When I was feeding my betta I saw these white cotton-like stuff on my betta
any help would be nice
.
.
.
.
.
.
THANK YOU!!!!!!!!!!!!!:-D


----------



## BellasMomma (Oct 8, 2011)

I think white spots can be a couple different things but I am not good with sicknesses... Try and post a pic and any other symptoms and maybe someone can help pin point it for you. Hope he is ok...


----------



## Tobythefish (Nov 14, 2011)

Sorry about your betta. I'm not an expert and can't help, but you should fill out the form below. If you can't answer a question, write N/A. As BellasMomma said, you should also post a pic to.
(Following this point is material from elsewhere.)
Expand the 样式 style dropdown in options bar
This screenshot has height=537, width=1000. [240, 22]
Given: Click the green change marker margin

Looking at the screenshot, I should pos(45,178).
That way the experts can help you. Good luck, I hope your betta gets well soon.

Housing 
What size is your tank?
What temperature is your tank?
Does your tank have a filter?
Does your tank have an air stone or other type of aeration?
Is your tank heated?
What tank mates does your betta fish live with?

Food
What type of food do you feed your betta fish?
How often do you feed your betta fish?

Maintenance 
How often do you perform a water change?
What percentage of the water do you change when you perform a water change?
What type of additives do you add to the water when you perform a water change?

Water Parameters:
Have you tested your water? If so, what are the following parameters?

Ammonia:
Nitrite:
Nitrate:
pH:
Hardness:
Alkalinity: 

Symptoms and Treatment
How has your betta fish's appearance changed?
How has your betta fish's behavior changed?
When did you start noticing the symptoms?
Have you started treating your fish? If so, how?
Does your fish have any history of being ill?
How old is your fish (approximately)?


----------



## SpinOut (Jan 18, 2012)

I don't know about you, but I noticed that my betta had that late yesterday, and now it's dying from that unknown disease mentioned in this sticky: http://www.bettafish.com/showthread.php?t=90086

Just in case, pay VERY close attention to your betta.


----------